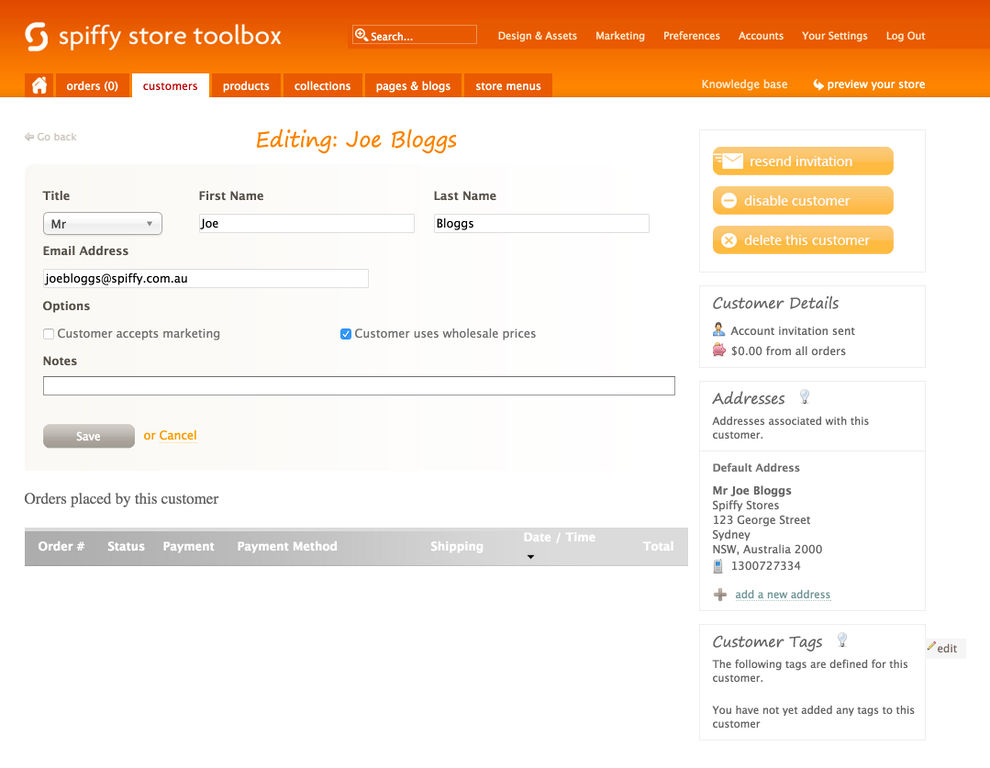The height and width of the screenshot is (768, 990).
Task: Click the disable customer button
Action: pos(802,200)
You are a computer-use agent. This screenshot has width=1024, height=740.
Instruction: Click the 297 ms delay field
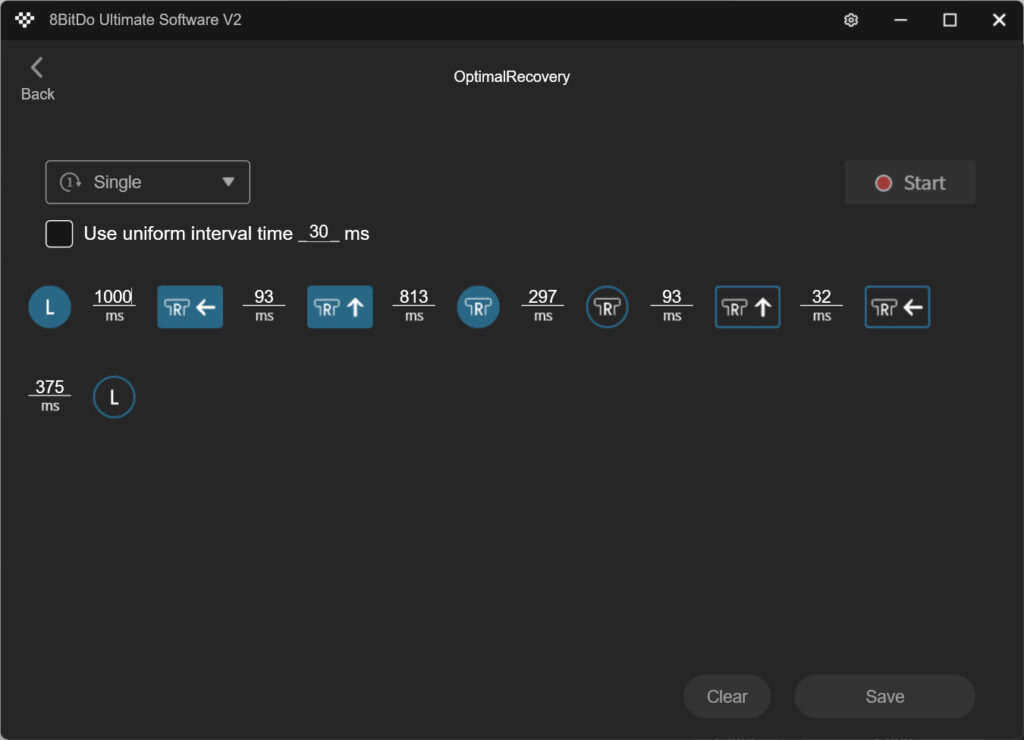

# To do
Looking at the records above, extract only the lines from the one with "You are a computer-use" through the last line, exactly, with the pictures left out.

# Result of this task
You are a computer-use agent. This screenshot has width=1024, height=740.
Instruction: Click the 297 ms delay field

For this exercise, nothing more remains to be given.